Lauren read about a story today on Suburban Bliss that really affected both of us when we read it. The New York Times published a sensational essay entitled "The New Nanny Diaries Are Online" by Helaine Olen, who with her husband employed a young blogging future academic as their nanny, and fired her when they became uncomfortable with her writing. The essay, which is worth reading if you enjoy unintentional self-caricature (and who doesn't?), describes the author's dawning realization of her employee's life outside their family and subsequent dismissal for contrived reasons.
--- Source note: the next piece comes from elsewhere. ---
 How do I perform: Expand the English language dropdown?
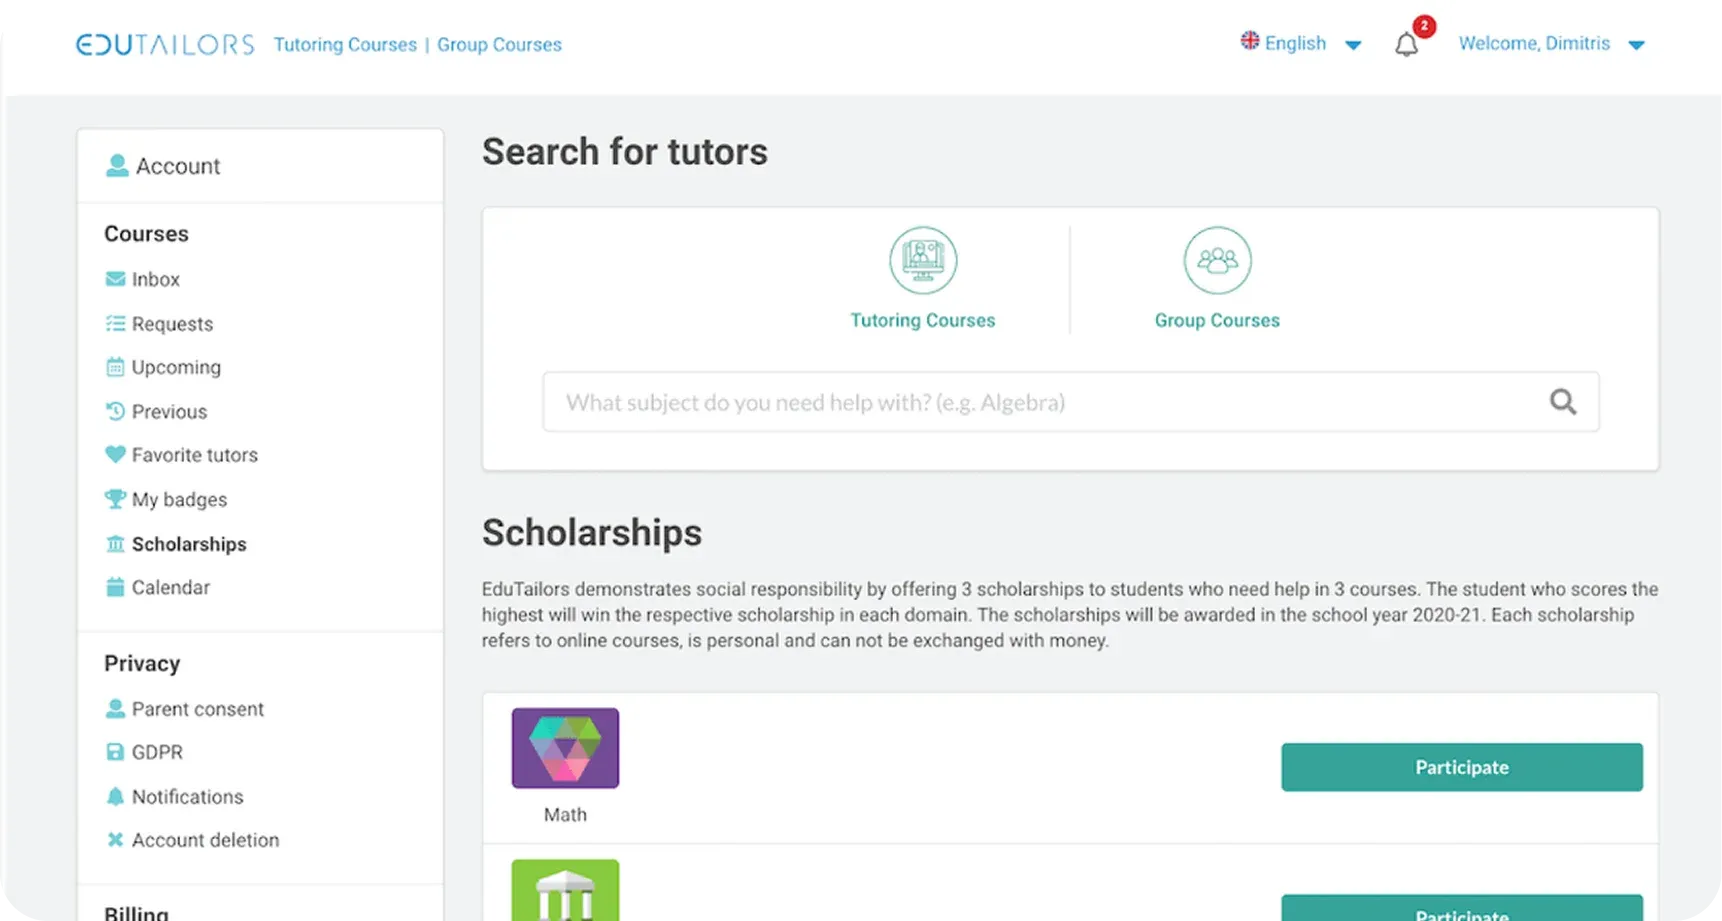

I love the New York Times. It is really the best newspaper in America, which makes the publication of this essay all the more disappointing. This article is simply not fit for print. It isn't news and it isn't even factual, if you believe the nanny's excellent rebuttal, which you must read. All it did was serve to devalue another person and their personal thoughts for the self-serving, and ultimately ridiculous, purposes of the of the author. Shame on them.
2 comments:
One more thought though - maybe bosses don't always need to know about blogs? Mine do, and we talk about how blogs might benefit our business. Not everyone is so open-minded though, and I think most of the time you know going in whether they are going to like it or not.
Possibly, if that were the standard. But the Times' motto is "All the News That's Fit to Print." I'd say this fails on two counts, being neither news nor fit to print.
Sure sensationalism sells, but we can get stories like this in the check-out line where they belong. In the New York Times I want journalism.